Not long ago, the question around automation was straightforward: Can this be done? 

With AI, that’s no longer the constraint.

Much of the work we do—writing, analysis, synthesis, even early-stage decision-making—can now be automated, at least superficially well.

So the question shifts: What should we automate?

At Indeed, we spend a lot of time thinking about those questions. The decisions we make about AI aren’t just about speed or efficiency. They shape how people develop skills, make decisions, and ultimately do their jobs.

The Hidden Cost of Outsourcing Thinking

In the 1980s and 1990s, companies outsourced aggressively to move faster. It worked, until it didn’t.  Some companies lost the ability to innovate and adapt, finding that rebuilding those internal capabilities later was slow and expensive.

AI creates a similar, but more subtle risk. You aren’t just outsourcing production to a vendor; you’re outsourcing parts of your own thinking.
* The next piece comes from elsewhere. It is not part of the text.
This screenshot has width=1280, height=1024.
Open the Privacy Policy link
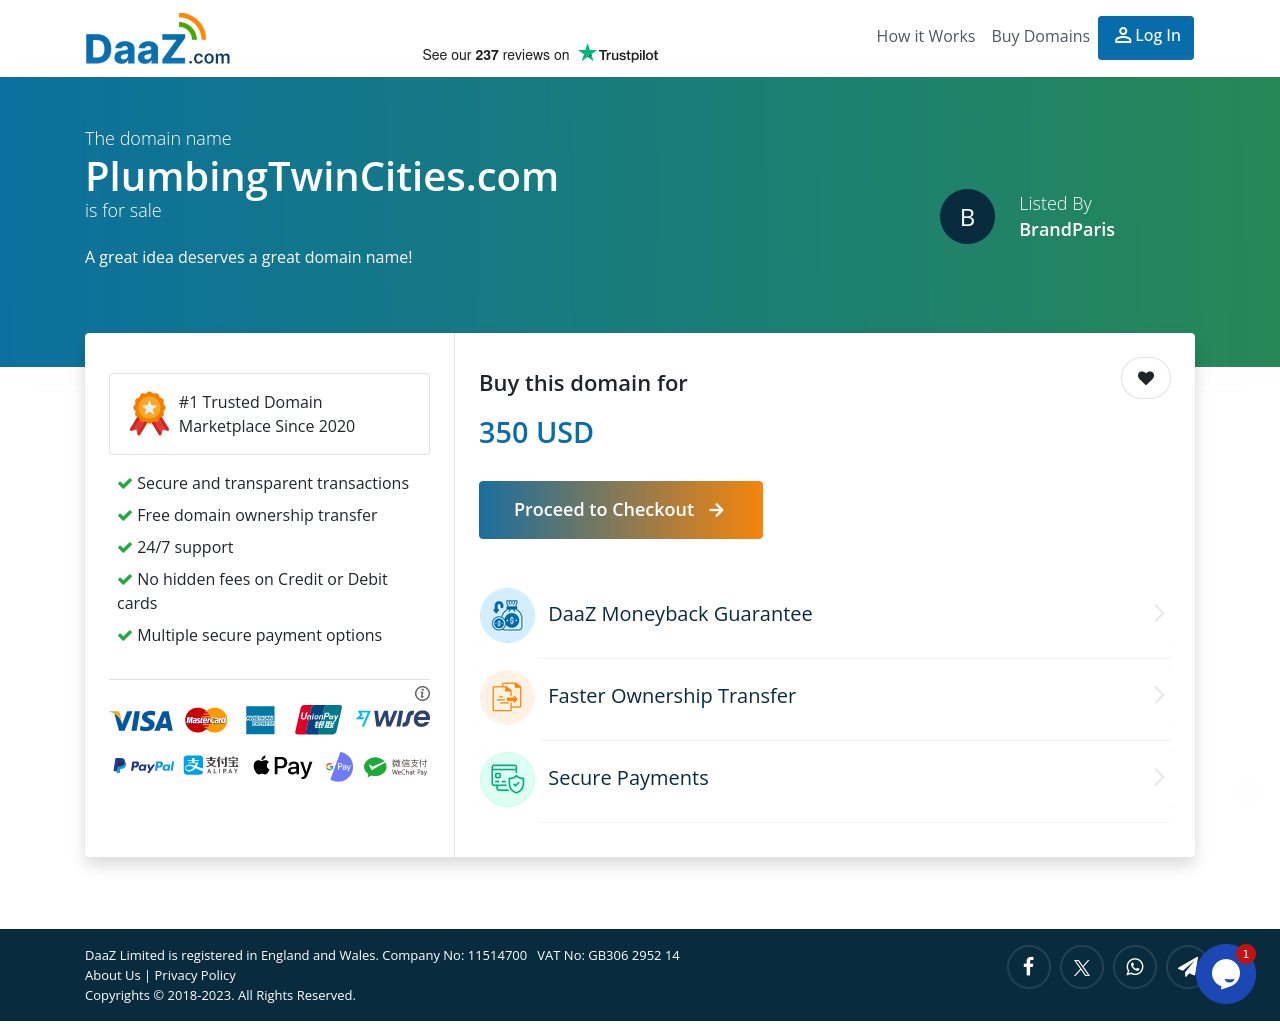click(x=195, y=975)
There’s strong evidence that people achieve real understanding by generating ideas themselves. Struggling through a problem, forming a point of view, making tradeoffs. That’s what creates expertise.

Because AI outputs are often good, they create an illusion that the thinking has already happened. Over time, that leads to cognitive atrophy: weaker judgment and more generic work.

Used well, AI clears away noise, surfaces insights faster, and gives teams the space to think more strategically.

The “Can vs. Should” Distinction in Practice

Inside companies, this isn’t theoretical. It shows up quickly once you look at how work is actually done.

At Indeed, we’ve found success by getting explicit about what work requires judgment and what doesn’t.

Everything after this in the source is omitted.